Repeat exactly the lines from the start of the records below through the line that contains "Given: Open the Сделки section in sidebar", including both.

Stored records
----

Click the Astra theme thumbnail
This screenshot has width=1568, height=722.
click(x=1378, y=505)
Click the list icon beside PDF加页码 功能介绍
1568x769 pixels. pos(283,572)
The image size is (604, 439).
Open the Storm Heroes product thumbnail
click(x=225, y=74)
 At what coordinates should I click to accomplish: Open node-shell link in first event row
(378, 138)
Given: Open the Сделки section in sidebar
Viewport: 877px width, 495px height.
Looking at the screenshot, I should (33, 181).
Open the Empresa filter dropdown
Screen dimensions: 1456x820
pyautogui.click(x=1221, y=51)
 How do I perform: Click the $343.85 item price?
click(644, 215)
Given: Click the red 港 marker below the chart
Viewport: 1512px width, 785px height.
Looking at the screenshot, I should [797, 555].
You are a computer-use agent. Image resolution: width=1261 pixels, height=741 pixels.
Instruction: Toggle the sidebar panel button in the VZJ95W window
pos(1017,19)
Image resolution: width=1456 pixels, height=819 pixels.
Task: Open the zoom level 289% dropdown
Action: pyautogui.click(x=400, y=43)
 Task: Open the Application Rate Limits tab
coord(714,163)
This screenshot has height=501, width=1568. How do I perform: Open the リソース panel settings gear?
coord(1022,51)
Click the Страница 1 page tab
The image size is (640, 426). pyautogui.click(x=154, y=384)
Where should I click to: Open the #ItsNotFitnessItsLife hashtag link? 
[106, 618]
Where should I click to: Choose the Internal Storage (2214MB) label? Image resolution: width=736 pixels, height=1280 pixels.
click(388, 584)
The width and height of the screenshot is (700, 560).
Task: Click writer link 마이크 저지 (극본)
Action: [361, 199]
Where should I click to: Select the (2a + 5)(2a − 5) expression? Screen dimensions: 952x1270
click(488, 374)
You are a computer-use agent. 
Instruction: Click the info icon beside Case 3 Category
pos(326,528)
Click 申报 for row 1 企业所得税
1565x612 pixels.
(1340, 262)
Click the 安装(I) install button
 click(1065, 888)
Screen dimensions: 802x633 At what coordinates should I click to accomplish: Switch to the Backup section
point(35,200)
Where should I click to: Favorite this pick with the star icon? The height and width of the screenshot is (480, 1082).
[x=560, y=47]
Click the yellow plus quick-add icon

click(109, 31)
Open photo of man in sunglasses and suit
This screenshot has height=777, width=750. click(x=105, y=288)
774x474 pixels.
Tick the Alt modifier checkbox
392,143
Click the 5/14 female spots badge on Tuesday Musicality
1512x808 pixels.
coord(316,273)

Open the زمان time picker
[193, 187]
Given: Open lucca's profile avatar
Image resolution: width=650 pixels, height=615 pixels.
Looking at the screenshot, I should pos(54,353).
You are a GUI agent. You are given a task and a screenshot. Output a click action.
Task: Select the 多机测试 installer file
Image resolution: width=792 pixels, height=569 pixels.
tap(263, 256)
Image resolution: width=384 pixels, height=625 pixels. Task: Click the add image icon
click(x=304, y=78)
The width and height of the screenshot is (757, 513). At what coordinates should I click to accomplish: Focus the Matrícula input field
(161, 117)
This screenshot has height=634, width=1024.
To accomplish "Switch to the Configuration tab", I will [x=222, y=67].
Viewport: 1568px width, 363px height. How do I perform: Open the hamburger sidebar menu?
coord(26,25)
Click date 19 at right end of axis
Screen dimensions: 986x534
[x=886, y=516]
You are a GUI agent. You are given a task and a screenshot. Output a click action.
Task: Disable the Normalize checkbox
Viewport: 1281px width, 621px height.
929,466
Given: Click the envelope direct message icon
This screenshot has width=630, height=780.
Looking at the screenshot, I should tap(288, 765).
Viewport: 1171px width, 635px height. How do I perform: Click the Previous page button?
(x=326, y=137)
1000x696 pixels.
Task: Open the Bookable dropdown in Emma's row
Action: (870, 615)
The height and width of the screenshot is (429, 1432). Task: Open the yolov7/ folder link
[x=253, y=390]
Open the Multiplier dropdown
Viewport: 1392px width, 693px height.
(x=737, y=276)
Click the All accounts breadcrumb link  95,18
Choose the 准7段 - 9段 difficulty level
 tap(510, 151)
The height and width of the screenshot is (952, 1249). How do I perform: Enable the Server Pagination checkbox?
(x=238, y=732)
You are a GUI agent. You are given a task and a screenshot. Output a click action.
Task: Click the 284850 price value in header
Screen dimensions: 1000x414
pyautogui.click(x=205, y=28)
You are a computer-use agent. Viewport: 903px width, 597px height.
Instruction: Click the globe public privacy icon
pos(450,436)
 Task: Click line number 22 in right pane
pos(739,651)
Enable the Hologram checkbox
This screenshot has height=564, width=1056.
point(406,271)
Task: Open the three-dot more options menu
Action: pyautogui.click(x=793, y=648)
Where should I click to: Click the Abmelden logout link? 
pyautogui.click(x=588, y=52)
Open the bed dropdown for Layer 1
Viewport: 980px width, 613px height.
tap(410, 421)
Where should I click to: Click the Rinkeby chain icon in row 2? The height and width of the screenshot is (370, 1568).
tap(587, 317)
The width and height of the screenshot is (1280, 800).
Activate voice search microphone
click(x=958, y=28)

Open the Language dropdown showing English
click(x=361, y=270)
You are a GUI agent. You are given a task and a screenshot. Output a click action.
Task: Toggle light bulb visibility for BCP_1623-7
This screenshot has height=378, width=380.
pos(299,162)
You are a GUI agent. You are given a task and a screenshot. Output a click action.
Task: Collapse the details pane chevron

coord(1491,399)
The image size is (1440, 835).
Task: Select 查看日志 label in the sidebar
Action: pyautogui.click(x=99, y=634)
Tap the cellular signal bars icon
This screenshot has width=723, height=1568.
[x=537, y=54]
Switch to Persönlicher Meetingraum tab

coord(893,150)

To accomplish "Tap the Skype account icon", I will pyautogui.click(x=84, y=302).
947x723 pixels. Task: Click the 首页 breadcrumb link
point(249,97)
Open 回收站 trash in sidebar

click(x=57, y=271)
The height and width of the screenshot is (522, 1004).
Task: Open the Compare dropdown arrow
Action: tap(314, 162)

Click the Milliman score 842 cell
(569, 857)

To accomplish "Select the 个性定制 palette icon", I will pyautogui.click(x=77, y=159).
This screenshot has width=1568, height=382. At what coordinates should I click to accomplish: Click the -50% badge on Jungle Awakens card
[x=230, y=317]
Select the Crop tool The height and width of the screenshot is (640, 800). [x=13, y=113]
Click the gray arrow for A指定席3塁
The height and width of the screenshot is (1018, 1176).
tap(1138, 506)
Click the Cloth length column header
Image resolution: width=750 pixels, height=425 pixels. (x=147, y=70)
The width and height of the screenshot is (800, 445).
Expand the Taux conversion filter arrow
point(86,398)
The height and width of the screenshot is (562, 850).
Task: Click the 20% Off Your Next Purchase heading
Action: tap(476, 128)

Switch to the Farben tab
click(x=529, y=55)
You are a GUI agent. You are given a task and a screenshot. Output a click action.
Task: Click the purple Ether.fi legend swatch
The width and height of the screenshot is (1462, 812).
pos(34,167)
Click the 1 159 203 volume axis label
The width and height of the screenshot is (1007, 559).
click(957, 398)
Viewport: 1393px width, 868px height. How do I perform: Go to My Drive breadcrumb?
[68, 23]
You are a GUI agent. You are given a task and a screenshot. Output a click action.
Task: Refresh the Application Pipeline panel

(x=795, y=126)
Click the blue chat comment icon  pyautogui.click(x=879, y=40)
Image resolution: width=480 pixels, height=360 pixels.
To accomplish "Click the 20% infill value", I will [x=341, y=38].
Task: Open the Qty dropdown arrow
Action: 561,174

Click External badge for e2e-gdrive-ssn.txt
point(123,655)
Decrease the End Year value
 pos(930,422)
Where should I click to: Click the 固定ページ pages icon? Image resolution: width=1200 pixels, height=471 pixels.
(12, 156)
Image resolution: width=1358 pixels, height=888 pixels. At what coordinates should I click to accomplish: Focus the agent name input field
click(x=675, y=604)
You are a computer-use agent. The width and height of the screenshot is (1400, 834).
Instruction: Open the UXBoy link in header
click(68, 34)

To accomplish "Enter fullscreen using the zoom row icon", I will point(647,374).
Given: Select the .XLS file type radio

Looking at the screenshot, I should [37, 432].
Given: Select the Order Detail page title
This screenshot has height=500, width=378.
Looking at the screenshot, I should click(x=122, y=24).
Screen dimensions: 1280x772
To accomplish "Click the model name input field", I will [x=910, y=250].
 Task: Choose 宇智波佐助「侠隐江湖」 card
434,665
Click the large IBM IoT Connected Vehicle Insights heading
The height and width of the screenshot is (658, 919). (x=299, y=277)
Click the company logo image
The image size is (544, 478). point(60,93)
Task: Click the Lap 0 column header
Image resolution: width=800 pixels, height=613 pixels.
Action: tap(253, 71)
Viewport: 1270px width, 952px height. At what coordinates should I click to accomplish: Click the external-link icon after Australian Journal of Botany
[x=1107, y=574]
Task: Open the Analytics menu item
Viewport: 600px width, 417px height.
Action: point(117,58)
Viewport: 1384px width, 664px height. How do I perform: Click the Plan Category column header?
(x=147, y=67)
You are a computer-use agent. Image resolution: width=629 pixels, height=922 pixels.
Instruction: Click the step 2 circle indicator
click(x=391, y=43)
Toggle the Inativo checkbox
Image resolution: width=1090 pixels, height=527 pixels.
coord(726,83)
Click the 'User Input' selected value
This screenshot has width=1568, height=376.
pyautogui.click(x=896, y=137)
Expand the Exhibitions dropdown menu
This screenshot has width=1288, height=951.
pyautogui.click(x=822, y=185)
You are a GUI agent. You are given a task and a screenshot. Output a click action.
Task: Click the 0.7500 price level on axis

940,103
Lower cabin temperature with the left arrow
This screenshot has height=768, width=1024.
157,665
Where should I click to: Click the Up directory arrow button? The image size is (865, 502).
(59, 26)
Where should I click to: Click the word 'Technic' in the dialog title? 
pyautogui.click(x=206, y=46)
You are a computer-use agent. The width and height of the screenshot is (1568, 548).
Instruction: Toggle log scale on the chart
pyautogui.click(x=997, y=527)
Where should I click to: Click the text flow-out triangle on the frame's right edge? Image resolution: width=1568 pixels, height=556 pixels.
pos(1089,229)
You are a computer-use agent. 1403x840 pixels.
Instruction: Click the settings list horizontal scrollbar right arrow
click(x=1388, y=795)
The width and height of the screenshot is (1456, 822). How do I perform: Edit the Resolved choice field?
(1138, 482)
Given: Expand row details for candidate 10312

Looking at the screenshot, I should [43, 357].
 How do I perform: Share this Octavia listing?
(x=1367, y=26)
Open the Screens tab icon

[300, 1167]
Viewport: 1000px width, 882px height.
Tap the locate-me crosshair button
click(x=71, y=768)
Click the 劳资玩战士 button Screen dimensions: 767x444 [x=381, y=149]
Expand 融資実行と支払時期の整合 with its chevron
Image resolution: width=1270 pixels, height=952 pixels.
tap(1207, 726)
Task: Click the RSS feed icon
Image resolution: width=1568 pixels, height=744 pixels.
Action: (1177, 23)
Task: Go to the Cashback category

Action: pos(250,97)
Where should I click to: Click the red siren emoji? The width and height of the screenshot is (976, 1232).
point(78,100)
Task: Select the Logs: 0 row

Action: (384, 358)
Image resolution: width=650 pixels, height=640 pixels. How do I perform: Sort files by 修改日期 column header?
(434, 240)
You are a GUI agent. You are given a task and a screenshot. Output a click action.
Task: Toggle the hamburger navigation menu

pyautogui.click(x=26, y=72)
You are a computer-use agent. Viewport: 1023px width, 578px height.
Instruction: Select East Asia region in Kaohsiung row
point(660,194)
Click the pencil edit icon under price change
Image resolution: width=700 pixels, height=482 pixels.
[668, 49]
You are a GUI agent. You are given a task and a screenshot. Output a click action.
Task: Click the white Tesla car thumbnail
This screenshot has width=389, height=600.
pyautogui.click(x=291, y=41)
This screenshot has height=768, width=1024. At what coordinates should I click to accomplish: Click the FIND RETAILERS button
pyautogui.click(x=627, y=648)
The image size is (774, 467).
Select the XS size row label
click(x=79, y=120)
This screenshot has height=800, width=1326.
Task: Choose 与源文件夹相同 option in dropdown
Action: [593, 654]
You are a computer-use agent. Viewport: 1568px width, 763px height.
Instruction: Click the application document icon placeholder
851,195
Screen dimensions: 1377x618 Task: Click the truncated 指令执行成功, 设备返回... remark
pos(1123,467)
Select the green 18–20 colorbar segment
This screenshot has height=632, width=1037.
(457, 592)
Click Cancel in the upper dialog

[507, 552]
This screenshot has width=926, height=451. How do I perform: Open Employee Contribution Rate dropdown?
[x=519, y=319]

----

— Exercise response —
Click the Astra theme thumbnail
This screenshot has width=1568, height=722.
click(x=1378, y=505)
Click the list icon beside PDF加页码 功能介绍
1568x769 pixels. pos(283,572)
The image size is (604, 439).
Open the Storm Heroes product thumbnail
click(x=225, y=74)
 At what coordinates should I click to accomplish: Open node-shell link in first event row
(378, 138)
Given: Open the Сделки section in sidebar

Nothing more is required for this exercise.